Community Strategy Insights

The latest insights on community strategy, technology, and value by FeverBee’s founder, Richard Millington

How To Get More People To Join Your Online Community

Richard Millington
Richard Millington

Founder of FeverBee

The biggest challenge for most people is getting more members to join your community. Sometimes the problem is a lack of time, sometimes a lack of knowledge.

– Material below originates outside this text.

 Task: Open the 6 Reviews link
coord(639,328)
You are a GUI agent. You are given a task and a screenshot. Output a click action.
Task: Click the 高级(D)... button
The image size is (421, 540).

With this in mind I’ve put together the best ideas for growing your membership. I hope this helps:

  • Utilize basic tactics to grow your community. There is really basic stuff you should be using to grow your community. Make sure you’re doing this.
  • Work on your invites. There are simple do’s and don’ts to inviting people to join your community. Make sure you know what these are. There are some effective ways to invite people and increase your invite success rate.
  • Encourage members to grow their own following. Every member is a gateway to dozens of new members. Ask members to invite their friends. Develop ego-centric tasks (e.g. vote for my idea in the community) which encourage every member to spread the word.
  • Create unique areas within your community for the people you want to join. If you want someone to join your community, or a group of people, create a place just for them within the community. You can even put them in charge. They’ll find it hard to resist.
  • Plan activities which stimulate referrals. Seth did this when he gave buyers of Tribes 2 copies, one for them, one for a friend. Why not create an ebook, which collects the best expertise of members. Give members a code which will let their friends download it for free. This is known as the school play tactic and there are some good examples.
  • Talk about people you want to join. Nobody can resist being talked about. You create conversations about a single person or a group of people, then drop them an e-mail and let them know where they’re being discussed.
  • Encourage people to talk about jobs within the topic. Everyone wants job advice right now. Create a list or ‘rumour mill’ of available or prospective jobs in the industry (as well as best places to work) and you’ll soon find floods of new visitors.
  • Create a place for newcomers. Your community doesn’t need to be just for diehards. You probably have as many nervous newcomers. Create a place for them, be welcoming, try some simple guides and advice from the pros.
  • Give members 1 invite per month to use. Close your community and only let members invite 1 person a month. That’s scarcity. If they don’t use it they lose it for next month (and if they cheat, all the better). If this works it’s 100% growth per month.
  • Preview and Review events. Make sure you write about relevant events. Take a sports approach to it. Interview relevant people about what they expect, get people to make predictions, (both fun and serious), encourage meets and award an official ‘top member of the event’ award.
  • Target the media. The media need well written news report. Pitch stories to them. Write about case studies in the industry. Get to know the journalists in your field. Offer guest columns by members.
  • Know where to find potential members. Know where to find relevant members. You can find them on Twitter, Facebook, LinkedIn, blogs, comments, your customer service team, book reviews, conference lists etc.
  • Seize a big issue. When something big arises in your community’s topic, jump all over it. Start a petition. Advocate for/against the cause. Become the hub of latest information and analysis – event speculation.
  • Customer Service Apologies. Everyone that complains about your product receives a free invite to the community. We’re sorry, have this for free.
  • Borrow from related communities. Communities aren’t a zero sum game. You can be a member of several at once. Borrow members from communities related to yours, but be nice about it.
  • Headhunt members. Stop waiting for members to join and proactively headhunt them. Go for people you think might specifically add value to your community. Send 5 invites a day.
  • Tell your employees to join. Why would your employees not want to talk to their fans? Be sure that they do, there are some great ways to get employees engaged in your community.
  • Cater to your competitors. If your competitor doesn’t have an online community, create a place for their users to talk to each other.
  • Free invite with every purchase. Include a free invite to your community with every purchase. Simple stuff.
  • Don’t limit membership to the website. Go beyond the website and target people to be part of your broader community through Facebook, LinkedIn, or simply by using a Twitter hashtag every now and then.
  • Write a free report. Use the best advice from your community to create a free report. Don’t force people to join to receive it, but use it as a promotional tool to spread like wildfire and stimulate thousands of discussions.
  • Target questions. People are probably asking questions about your topic somewhere on the web. Find where those questions are, answer them and include an invite for more info.
  • Introduce a community hashtag. Hashtags are great promotional tools. Be sure your community has one. Every time it’s used, your community is being promoted to hundreds of people.
  • Partner with a huge organization. Which association, business or media outlet in your topic doesn’t have it’s own online community. Offer them a partnership, they get to give their members a community at no effort to them (unless you want to charge) and you thousands of new members.
  • Hold a competition. Don’t host a competition between existing members, but against other communities or other groups. It garners much more attention.
  • Give every member a badge. Ad-age does this brilliantly. Ning makes it simple too. Give every member a badge to display on their profiles elsewhere (t-shirts work even better).

I hope this helps. Be sure to add any of your own ideas to the list.